Protectin D1 (PD1) derived from docosahexaenoic acid (DHA) has shown promise in resolving inflammation. Mast cells are critical drivers of allergic inflammation, releasing inflammatory mediators such as histamine and pro-inflammatory cytokines. This study assesses the effectiveness of PD1 in counteracting mast cell-mediated allergic inflammation. In vivo, two well-established mouse models were employed: IgE-mediated passive cutaneous anaphylaxis (PCA) and ovalbumin-induced active systemic anaphylaxis (ASA).

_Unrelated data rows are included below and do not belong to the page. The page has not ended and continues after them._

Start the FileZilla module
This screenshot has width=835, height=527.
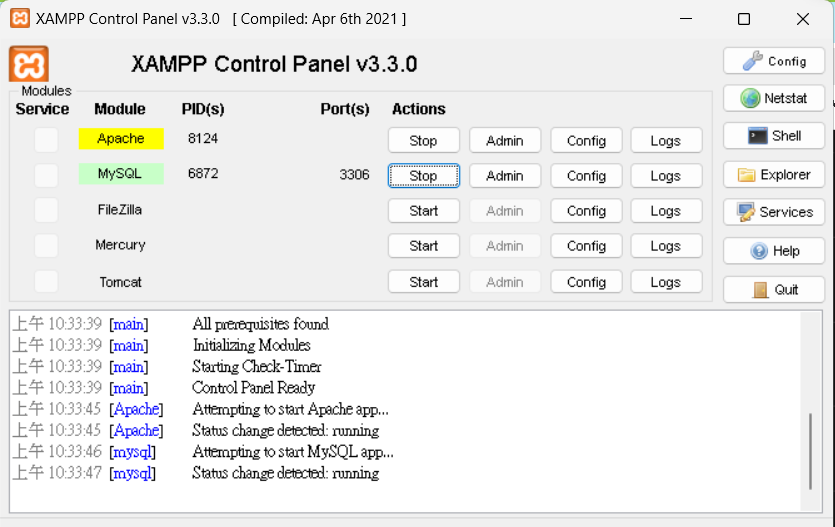point(423,211)
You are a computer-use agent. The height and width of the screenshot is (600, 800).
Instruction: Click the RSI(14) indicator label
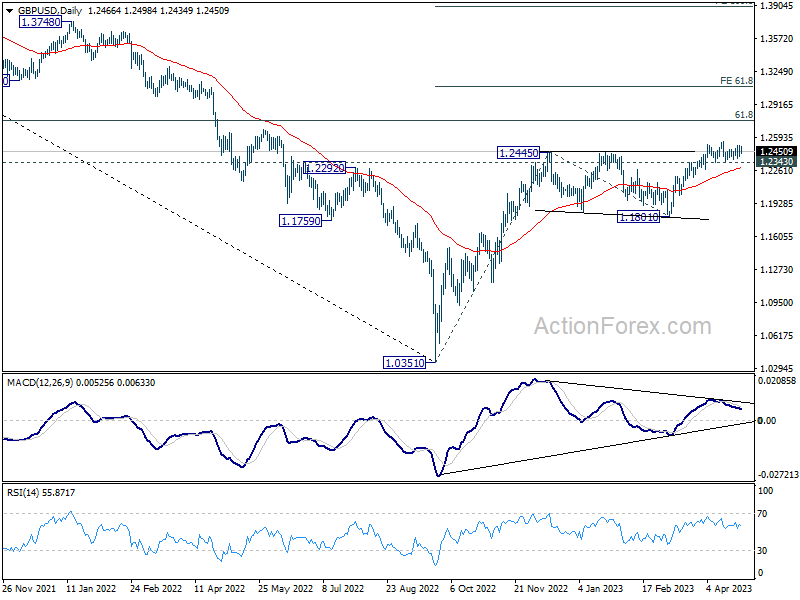click(21, 492)
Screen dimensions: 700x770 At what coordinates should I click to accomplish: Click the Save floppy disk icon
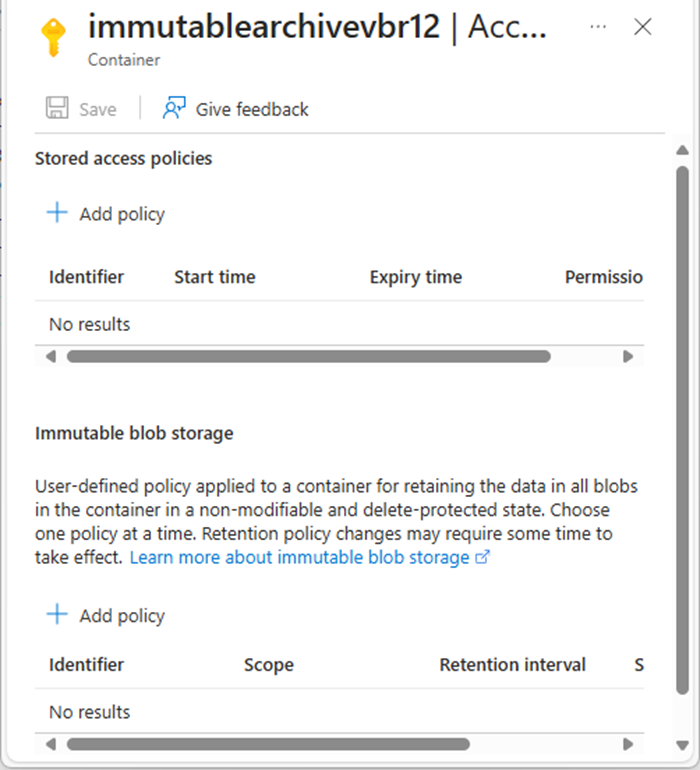point(58,109)
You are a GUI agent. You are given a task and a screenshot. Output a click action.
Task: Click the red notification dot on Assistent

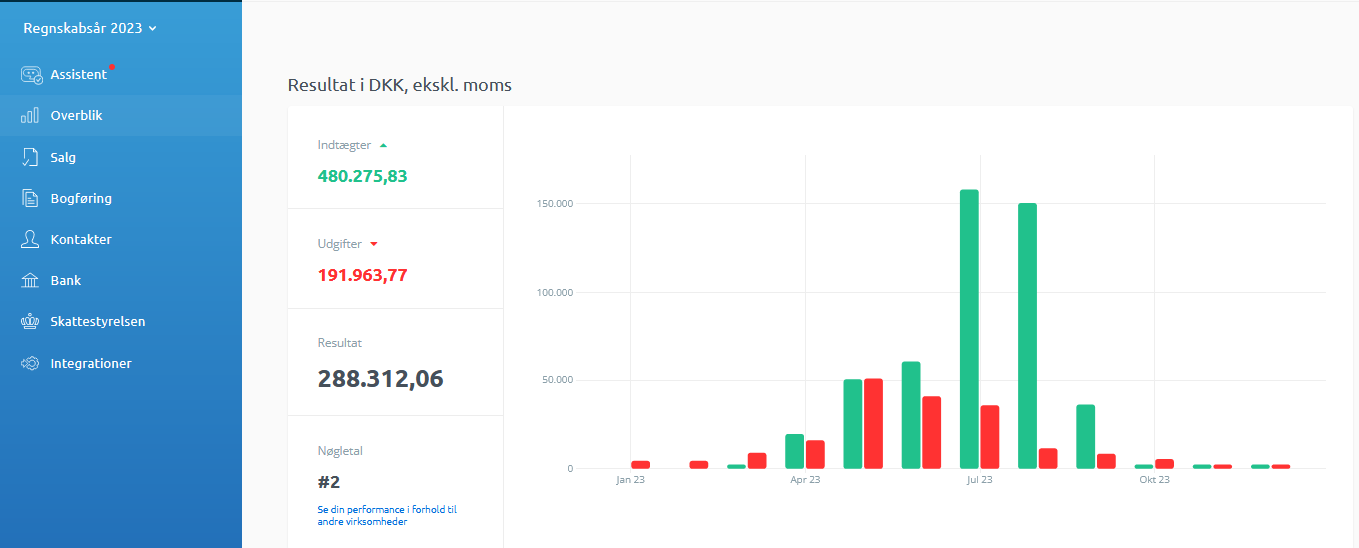[112, 67]
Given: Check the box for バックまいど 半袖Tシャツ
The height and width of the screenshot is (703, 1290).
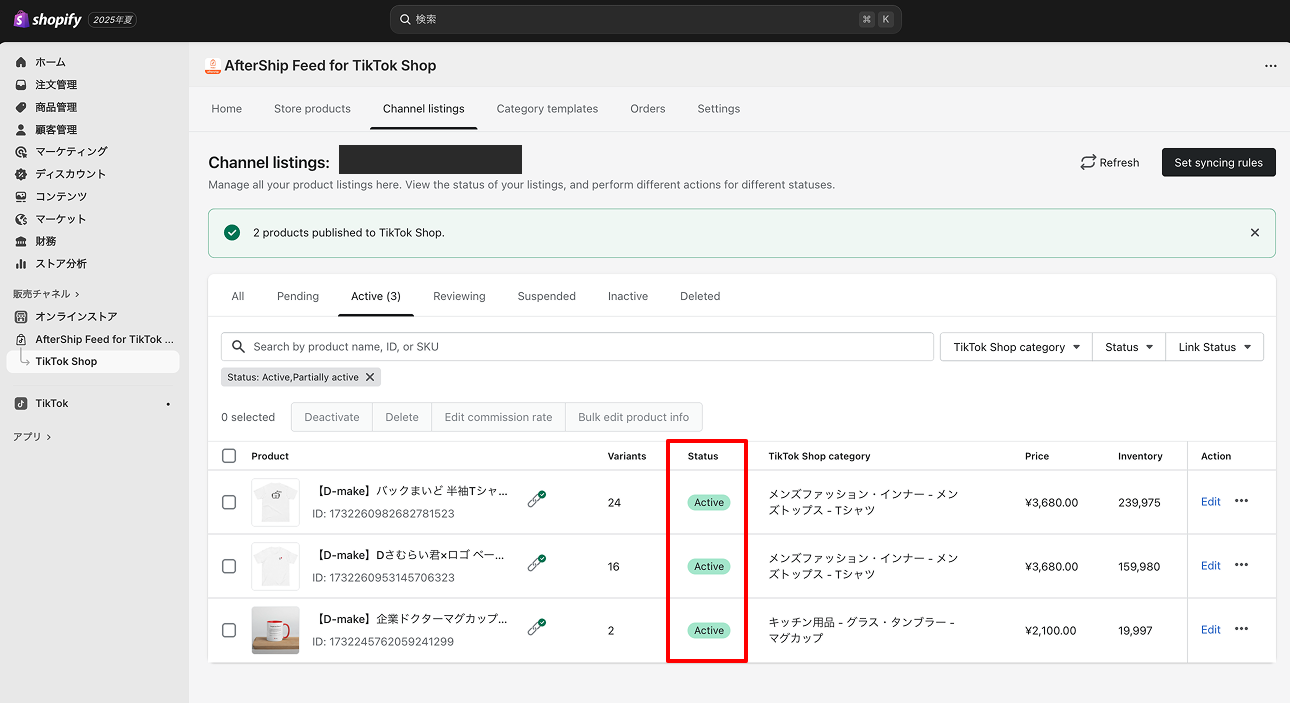Looking at the screenshot, I should [x=229, y=502].
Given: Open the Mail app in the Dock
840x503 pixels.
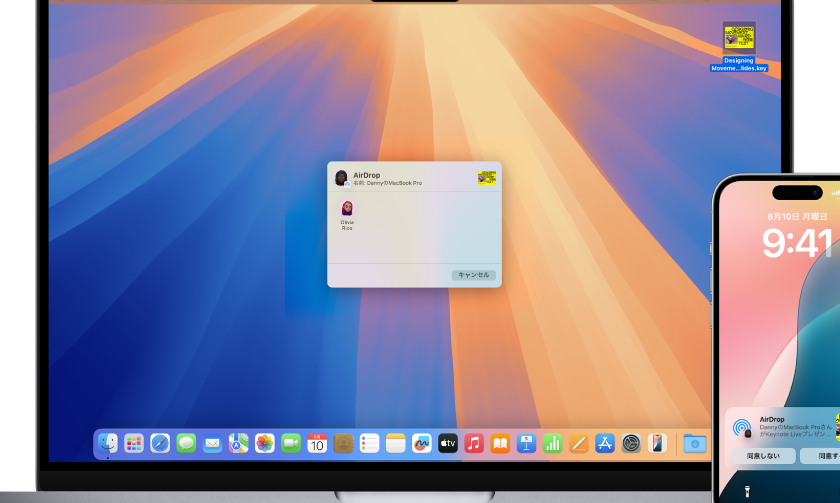Looking at the screenshot, I should coord(212,443).
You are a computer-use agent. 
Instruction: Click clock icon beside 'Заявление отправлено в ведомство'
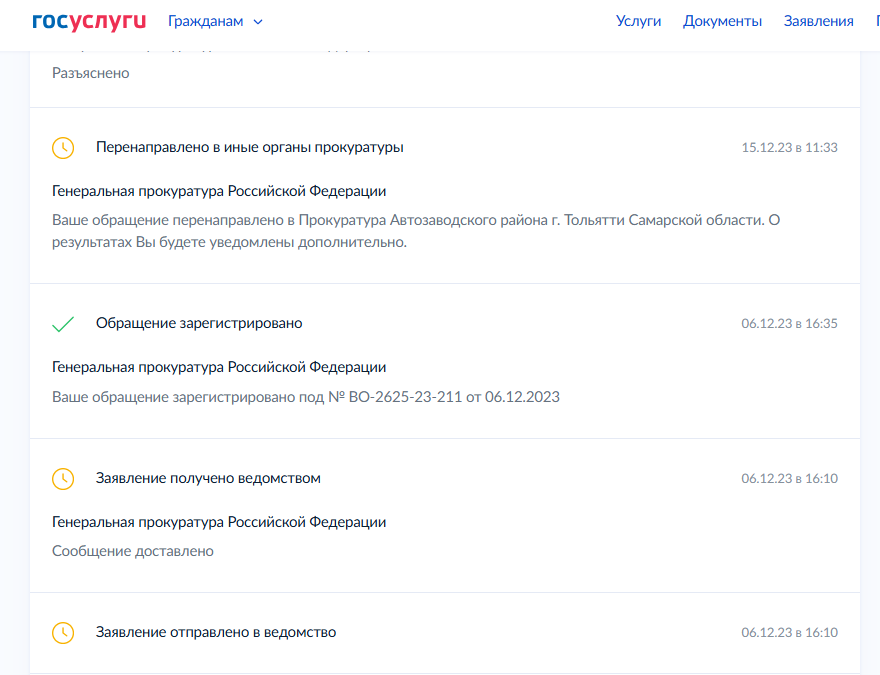click(63, 633)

The oral administration of PD1 markedly suppressed PCA reactions, including ear swelling, plasma extravasation of Evans blue and mast cell degranulation. In the ASA model, oral PD1 administration dose-dependently alleviated hypothermia and reduced elevated serum levels of IgE, histamine, and IL-4. Mechanistic insights were gained through studies in the RBL-2H3 and primary mast cells derived from mouse bone marrow, where PD1 inhibited IgE-mediated degranulation and decreased intracellular calcium influx by blocking FcεRⅠ signaling pathways involving Lyn, Fyn, and Syk kinases. Additionally, PD1 suppressed pro-inflammatory cytokine production by inhibiting the activity of critical transcription factor; nuclear factor-κB. These findings suggest that PD1, a bioactive lipid derived from DHA, is a very promising therapeutic candidate for mast cell-derived allergic inflammation.